U.S., Vietnam Reach Accord on Currency, Easing the Dispute

Ho Chi Minh, former prime minister and president of Vietnam, seen through a loupe, is displayed on a Vietnamese 500,000 dong banknote in an arranged photograph in Bangkok, Thailand. (Photographer: Brent Lewin/Bloomberg)

U.S., Vietnam Reach Accord on Currency, Easing the Dispute


The U.S. Treasury Department and Vietnam’s central bank said they reached an agreement under which Vietnam will allow more flexibility in its currency, easing a dispute in which the U.S. had discussed whether to impose tariffs on the Asian nation.

The State Bank of Vietnam “will continue to improve exchange-rate flexibility over time, allowing the Vietnamese dong to move in line with the stage of development of the financial and foreign-exchange markets and with economic fundamentals, while maintaining macroeconomic and financial-market stability,” the bank and U.S. Treasury said Monday in what was billed as a joint statement released by Treasury.

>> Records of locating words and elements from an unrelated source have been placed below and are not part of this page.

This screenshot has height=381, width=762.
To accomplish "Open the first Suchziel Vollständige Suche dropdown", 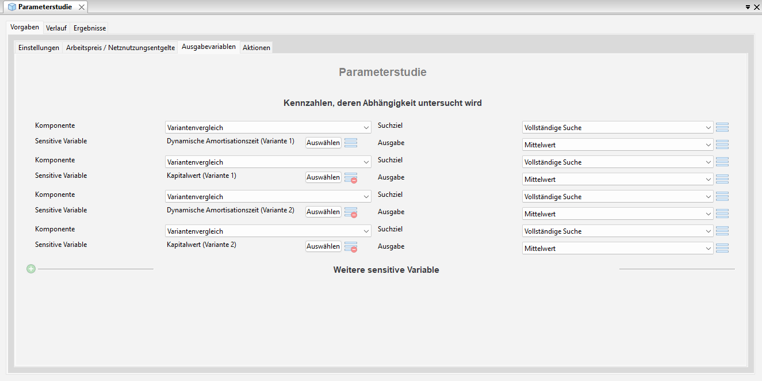I will click(x=708, y=128).
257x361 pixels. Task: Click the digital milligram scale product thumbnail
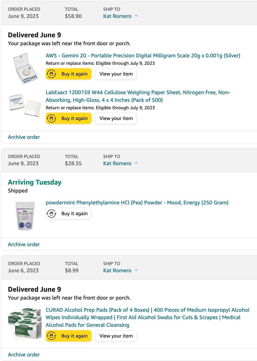[26, 69]
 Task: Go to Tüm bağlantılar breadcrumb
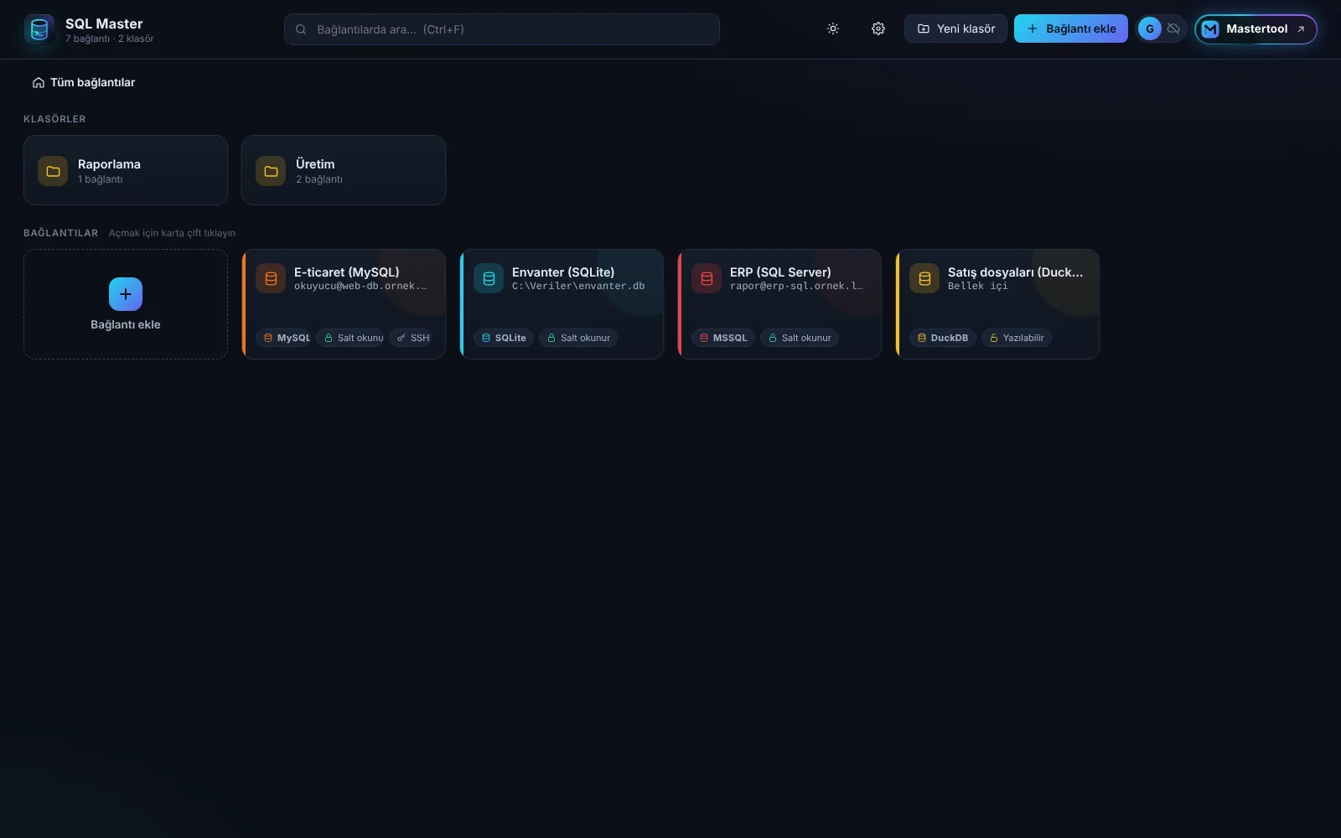point(84,82)
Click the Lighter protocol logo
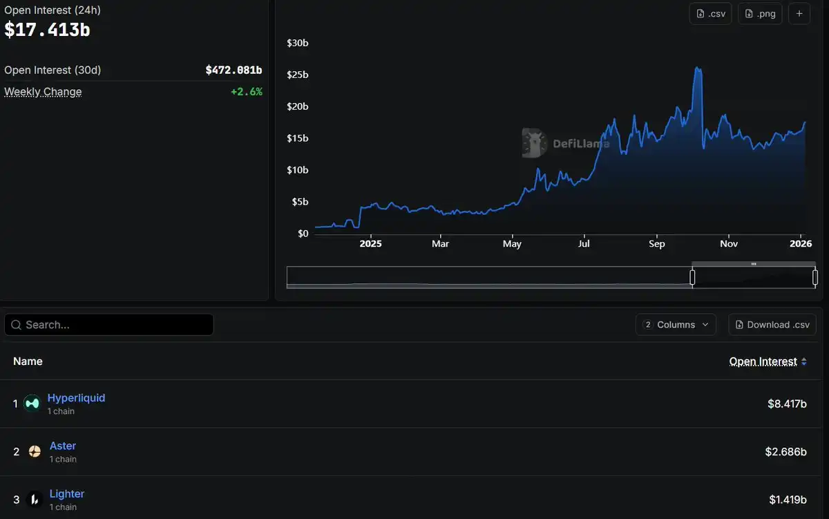Viewport: 829px width, 519px height. coord(35,499)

During the closing days of President Donald Trump’s administration in January, the U.S. Trade Representative labeled Vietnam’s currency actions unreasonable and restrictive to American businesses following a so-called section 301 probe, but refrained from hitting the nation with punitive tariffs. The Biden administration had been facing an imminent deadline for publishing a proposed product list under the probe begun under Trump, according to trade experts.

Virtual Meeting

Vietnam’s central bank has maintained it doesn’t use the exchange rate to create an unfair competitive advantage in international trade. The statement followed a virtual meeting between Treasury Secretary Janet Yellen and State Bank of Vietnam Governor Nguyen Thi Hong.

“I believe the State Bank of Vietnam’s attention to these issues over time not only will address Treasury’s concerns, but also will support the further development of Vietnam’s financial markets and enhance its macroeconomic and financial resilience,” Yellen said.

In December, Trump’s Treasury Department separately tagged Vietnam, along with Switzerland, with the currency-manipulator label. Then Biden’s Treasury in April dropped the designation, even as Vietnam, Switzerland and Taiwan met thresholds for the label.

The U.S. is Vietnam’s biggest export market, with the value of shipments doubling over the past five years. But the Southeast Asian country has seen a widening trade deficit with the U.S. that made it a target for Trump; this year it has the largest merchandise gap with the U.S. behind China and Mexico.

United States Trade Representative Katherine Tai welcomed the agreement, she said in a statement.

“USTR, in coordination with Treasury, will monitor Vietnam’s implementation of its commitments and work with Vietnam to ensure that it addresses the acts, policies and practices related to the valuation of its currency that were found actionable in the section 301 investigation,” Tai said.